Saúde

A Secretaria de Saúde de Pato Branco por meio da Vigilância de Saúde concluiu que os dois casos suspeitos de Monkeypox não foram confirmados no município.

A partir de critérios para confirmação ou descarte de casos suspeitos da patologia, através de exame laboratorial realizado via LACEN (Laboratório Central do Estado do Paraná), os resultados de ambos os pacientes foram liberados com o parecer negativo.

A doença, também conhecida como varíola dos macacos, pode ser transmitida quando há contato próximo com a pessoa infectada. “A forma de transmissão mais comum se dá através de contato com lesões de pele de pessoa infectadas ou objetos contaminados.” explica Tatiany Zierhut, responsável pelo Setor de Epidemiologia. “Já via gotículas, a contaminação requer um contato mais próximo e prolongado com o paciente infectado”, complementa.

Os casos suspeitos podem ser considerados a partir de início súbito de lesões em mucosas e/ou erupção cutânea aguda, isto é, alterações na cor e/ou textura da pele que se aproximem da aparência de uma ou mais lesões sugestivas de Monekypox (lesões profundas e bem limitadas, muitas vezes com umbilicação central e evolução da lesão através de estágios sequenciais específicos – máculas, pápulas, vesículas, pústulas e crostas).

Podendo ser em qualquer parte do corpo, incluindo região genital, as feridas tendem a aparecer em maioria também no rosto, nas palmas das mãos e plantas dos pés.

Já os chamados casos prováveis, cuja investigação laboratorial não tenha sido realizada ou inconclusiva, costumam atender à definição de caso suspeito, que apresenta um ou mais dos seguintes critérios:

  1. a) Exposição próxima e prolongada, sem proteção respiratória, OU contato físico direto, incluindo contato sexual, com parcerias múltiplas e/ou desconhecidas nos 21 dias anteriores ao início dos sinais e sintomas; E/OU
  2. b) Exposição próxima e prolongada, sem proteção respiratória, OU história de contato íntimo, incluindo sexual, com caso provável ou confirmado de Monkeypox nos 21 dias anteriores ao início dos sinais e sintomas; E/OU
  3. c) Contato com materiais contaminados, como roupas de cama e banho ou utensílios de uso comum, pertencentes a com caso provável ou confirmado de Monkeypox nos 21 dias anteriores ao início dos sinais e sintomas; E/OU
  4. d) Trabalhadores de saúde sem uso adequado de equipamentos de proteção individual (EPI) com história de contato com caso provável ou confirmado de Monkeypox nos 21 dias anteriores ao início dos sinais e sintomas.

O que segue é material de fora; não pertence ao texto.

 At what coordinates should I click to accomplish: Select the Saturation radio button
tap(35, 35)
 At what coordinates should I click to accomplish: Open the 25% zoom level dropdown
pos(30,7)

A Vigilância de Saúde de Pato Branco, bem como os profissionais da área que atendem à população nas Unidades de Saúde, continuam atentos durante as assistências prestadas, embora a doença se apresente geralmente leve e a maioria das pessoas se recupere dentro de duas a quatro semanas. Porém, vale destacar que em caso de contágio, o ciclo de transmissão do vírus encerra somente após a cicatrização completa das lesões.